Como esse tipo de fotografia se relaciona com seus outros trabalhos?
Tendo trabalhado com fotografia de moda, no começo eu via os detentos como modelos. Mas quando voltei em 2008, quando estava muito mais familiarizado com o tema e os detentos, vi que eles pareciam mais com as celebridades que eu costumava fotografar. Eles eram muito mais sinceros, e eu me sentia mais confortável com eles. A atmosfera era completamente diferente da fotografia de moda.

E essa experiência deixou uma impressão em você?
As interações que tive com os detentos deixaram uma impressão duradoura. Eles eram completamente diferentes das pessoas com quem eu costumava trabalhar. Isso abriu outro lado da sociedade para mim. Em 2005 e 2006, eu estava trabalhando nesses extremos – fotografia de moda e nesse projeto. Ele me ajudou a fazer a transição completa para o tipo de trabalho que faço agora.

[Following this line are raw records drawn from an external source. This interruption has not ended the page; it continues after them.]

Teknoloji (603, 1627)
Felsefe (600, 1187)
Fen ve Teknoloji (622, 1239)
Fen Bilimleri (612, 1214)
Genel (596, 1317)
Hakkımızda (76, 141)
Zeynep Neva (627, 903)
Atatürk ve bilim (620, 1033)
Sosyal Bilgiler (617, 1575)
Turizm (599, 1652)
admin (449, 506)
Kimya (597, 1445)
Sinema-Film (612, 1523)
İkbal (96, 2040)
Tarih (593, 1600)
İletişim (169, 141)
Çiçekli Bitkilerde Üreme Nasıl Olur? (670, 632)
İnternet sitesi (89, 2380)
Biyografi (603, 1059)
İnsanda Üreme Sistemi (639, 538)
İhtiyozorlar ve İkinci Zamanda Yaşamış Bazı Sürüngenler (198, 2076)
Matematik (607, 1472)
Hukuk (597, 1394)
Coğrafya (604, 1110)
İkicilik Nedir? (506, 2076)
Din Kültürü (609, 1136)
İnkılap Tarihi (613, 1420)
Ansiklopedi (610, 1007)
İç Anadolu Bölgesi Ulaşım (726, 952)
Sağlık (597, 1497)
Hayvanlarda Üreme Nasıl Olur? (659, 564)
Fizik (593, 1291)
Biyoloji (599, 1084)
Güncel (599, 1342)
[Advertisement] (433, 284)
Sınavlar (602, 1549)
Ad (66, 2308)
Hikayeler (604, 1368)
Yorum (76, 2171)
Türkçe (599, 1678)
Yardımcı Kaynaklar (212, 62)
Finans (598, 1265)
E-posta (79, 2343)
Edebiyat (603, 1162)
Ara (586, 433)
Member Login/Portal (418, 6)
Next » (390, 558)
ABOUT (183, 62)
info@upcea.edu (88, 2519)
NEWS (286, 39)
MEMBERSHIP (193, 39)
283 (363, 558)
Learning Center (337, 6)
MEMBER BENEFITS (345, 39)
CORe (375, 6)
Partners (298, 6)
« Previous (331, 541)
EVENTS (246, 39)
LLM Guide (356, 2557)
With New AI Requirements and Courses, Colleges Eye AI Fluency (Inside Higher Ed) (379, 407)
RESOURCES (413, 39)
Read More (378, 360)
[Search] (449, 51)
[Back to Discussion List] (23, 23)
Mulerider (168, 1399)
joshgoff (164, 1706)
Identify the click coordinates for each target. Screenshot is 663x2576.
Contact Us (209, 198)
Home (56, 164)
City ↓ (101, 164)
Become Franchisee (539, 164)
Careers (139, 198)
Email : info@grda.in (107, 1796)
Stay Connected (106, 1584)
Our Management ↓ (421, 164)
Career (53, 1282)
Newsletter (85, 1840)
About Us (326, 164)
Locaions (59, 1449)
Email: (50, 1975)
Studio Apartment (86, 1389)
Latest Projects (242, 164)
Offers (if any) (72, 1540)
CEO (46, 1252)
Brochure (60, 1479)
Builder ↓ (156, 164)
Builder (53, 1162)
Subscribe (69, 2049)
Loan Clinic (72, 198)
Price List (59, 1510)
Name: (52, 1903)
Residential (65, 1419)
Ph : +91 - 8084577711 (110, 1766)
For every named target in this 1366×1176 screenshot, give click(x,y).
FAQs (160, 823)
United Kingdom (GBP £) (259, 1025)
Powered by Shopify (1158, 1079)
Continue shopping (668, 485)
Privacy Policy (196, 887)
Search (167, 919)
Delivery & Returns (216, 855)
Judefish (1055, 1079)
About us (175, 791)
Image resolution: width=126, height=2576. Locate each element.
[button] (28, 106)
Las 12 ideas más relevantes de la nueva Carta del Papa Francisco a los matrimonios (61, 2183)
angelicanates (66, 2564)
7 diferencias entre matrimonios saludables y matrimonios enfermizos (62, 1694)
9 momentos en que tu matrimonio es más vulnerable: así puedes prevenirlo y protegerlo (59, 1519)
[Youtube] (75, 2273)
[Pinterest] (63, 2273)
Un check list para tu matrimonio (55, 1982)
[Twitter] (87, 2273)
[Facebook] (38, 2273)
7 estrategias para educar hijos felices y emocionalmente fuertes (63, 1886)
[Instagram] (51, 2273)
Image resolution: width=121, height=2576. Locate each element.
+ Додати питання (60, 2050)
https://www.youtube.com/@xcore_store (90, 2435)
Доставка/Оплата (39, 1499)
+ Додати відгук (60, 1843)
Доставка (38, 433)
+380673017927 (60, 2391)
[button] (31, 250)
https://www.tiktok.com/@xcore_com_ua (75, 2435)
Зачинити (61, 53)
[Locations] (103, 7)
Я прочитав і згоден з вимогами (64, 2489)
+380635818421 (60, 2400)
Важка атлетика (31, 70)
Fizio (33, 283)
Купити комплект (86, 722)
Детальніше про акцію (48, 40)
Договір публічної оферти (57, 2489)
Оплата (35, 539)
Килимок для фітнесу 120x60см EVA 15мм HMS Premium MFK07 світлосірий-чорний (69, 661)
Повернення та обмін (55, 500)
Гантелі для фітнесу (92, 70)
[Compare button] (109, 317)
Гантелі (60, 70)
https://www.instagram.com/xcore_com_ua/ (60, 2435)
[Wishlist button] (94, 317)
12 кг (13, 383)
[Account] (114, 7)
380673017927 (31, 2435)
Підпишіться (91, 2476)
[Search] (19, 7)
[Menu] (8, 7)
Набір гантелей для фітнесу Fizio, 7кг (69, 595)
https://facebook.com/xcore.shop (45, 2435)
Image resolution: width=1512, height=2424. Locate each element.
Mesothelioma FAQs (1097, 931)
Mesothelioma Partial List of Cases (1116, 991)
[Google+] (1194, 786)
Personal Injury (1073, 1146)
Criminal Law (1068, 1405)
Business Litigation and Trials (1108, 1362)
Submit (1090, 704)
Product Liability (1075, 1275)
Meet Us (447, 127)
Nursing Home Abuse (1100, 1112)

Os chuveiros da prisão Aiud.

Poema de um detento.

Qual o significado?

Vou te contar um poema sobre mim

A polícia apareceu na minha casa

E me pegou de surpresa

Eu tinha acabado de jantar

Com a minha família

E eu estava com os meus filhos

Que sempre me deixam feliz

Mas eles invadiram minha casa com desrespeito

E assustaram meu menino

Eles me jogaram dentro de uma van, impiedosamente

E me disseram que estavam me levando para Sibiu

Lá eles me interrogaram e prenderam

Num lugar onde o sol não se põe

E me sinto tão sozinho.

Tradução do inglês por Marina Schnoor.